Abstract: Last year, I developed kiwenlau/hadoop-cluster-docker project, which aims to help user quickly build Hadoop cluster on local host using Docker. The project is quite popular with 250+ stars on GitHub and 2500+ pulls on Docker Hub. In this blog, I’d like to introduce the update version.
By packaging Hadoop into Docker image, we can easily build a Hadoop cluster within Docker containers on local host. This is very help for beginners, who want to learn:
How to configure Hadoop cluster correctly?
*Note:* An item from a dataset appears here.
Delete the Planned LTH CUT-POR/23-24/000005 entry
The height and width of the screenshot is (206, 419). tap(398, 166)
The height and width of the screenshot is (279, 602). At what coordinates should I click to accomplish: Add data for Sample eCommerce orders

How to run word count application?
How to manage HDFS?
How to run test program on local host?
Following figure shows the architecture of kiwenlau/hadoop-cluster-docker project. Hadoop master and slaves run within different Docker containers, NameNode and ResourceManager run within hadoop-master container while DataNode and NodeManager run within hadoop-slave container. NameNode and DataNode are the components of Hadoop Distributed File System(HDFS), while ResourceManager and NodeManager are the components of Hadoop cluster resource management system called Yet Another Resource Manager(YARN). HDFS is in charge of storing input and output data, while YARN is in charge of managing CPU and Memory resources.
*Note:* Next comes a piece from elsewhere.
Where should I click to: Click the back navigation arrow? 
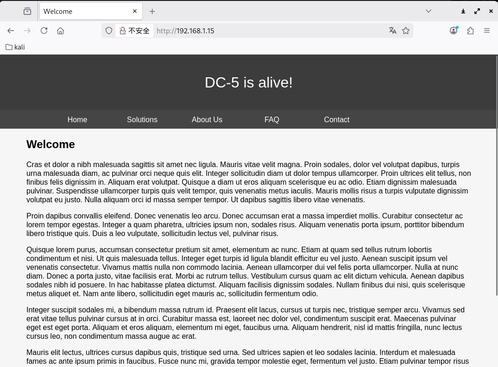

In the old version, I use serf/dnsmasq to provide DNS service for Hadoop cluster, which is not an elegant solution because it requires extra installation/configuration and it will delay the cluster startup procedure. Thanks to the enhancement of Docker network function, we don’t need to use serf/dnsmasq any more. We can create a independent network for Hadoop cluster using following command:
sudo docker network create --driver=bridge hadoop
By using “–net=hadoop” option when we start Hadoop containers, these containers will attach to the “hadoop” network and they are able to communicate with container name.